Source records |
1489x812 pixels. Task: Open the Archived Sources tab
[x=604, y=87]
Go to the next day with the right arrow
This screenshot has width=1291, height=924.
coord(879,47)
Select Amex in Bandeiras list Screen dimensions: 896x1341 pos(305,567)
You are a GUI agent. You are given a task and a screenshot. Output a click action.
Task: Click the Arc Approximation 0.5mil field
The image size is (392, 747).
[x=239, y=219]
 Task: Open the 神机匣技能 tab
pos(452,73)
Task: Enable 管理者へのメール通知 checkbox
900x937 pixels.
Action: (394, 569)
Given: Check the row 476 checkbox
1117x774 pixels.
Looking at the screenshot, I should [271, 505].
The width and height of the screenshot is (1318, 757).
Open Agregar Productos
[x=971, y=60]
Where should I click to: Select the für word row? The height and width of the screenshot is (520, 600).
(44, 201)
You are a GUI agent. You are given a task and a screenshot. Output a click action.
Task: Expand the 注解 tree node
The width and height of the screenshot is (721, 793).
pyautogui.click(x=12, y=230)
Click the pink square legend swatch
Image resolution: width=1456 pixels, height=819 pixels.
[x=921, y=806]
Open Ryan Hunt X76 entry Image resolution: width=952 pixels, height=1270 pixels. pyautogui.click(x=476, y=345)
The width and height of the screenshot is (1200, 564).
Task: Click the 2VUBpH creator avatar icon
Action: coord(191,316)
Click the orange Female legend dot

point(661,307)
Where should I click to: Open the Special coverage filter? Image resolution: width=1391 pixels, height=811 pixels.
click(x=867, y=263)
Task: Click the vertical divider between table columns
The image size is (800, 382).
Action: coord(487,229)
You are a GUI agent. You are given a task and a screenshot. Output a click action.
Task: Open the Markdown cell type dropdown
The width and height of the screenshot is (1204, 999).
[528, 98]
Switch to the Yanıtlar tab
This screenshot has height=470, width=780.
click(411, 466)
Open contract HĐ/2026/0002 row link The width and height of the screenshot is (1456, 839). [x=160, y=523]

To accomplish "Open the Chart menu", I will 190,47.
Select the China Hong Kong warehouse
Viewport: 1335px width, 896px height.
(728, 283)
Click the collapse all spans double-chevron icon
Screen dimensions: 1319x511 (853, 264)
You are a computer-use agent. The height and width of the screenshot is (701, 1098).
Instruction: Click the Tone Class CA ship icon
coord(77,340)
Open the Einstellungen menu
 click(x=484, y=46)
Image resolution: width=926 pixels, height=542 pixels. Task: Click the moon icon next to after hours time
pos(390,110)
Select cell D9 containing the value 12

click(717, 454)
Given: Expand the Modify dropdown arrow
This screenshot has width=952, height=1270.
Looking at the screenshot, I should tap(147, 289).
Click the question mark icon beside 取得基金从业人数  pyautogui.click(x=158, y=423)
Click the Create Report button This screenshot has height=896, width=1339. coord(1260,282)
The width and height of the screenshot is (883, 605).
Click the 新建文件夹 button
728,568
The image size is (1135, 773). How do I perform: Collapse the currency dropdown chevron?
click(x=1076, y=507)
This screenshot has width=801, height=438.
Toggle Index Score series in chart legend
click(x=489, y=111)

Task objective | Please reproduce only the items that begin at the line containing "Task: Click the vertical" and end after the line containing "Action: coord(487,229)", with the requests left unchanged and every coordinate in the answers shifted up by 136.

Response to the exercise |
Task: Click the vertical divider between table columns
The image size is (800, 382).
Action: coord(623,365)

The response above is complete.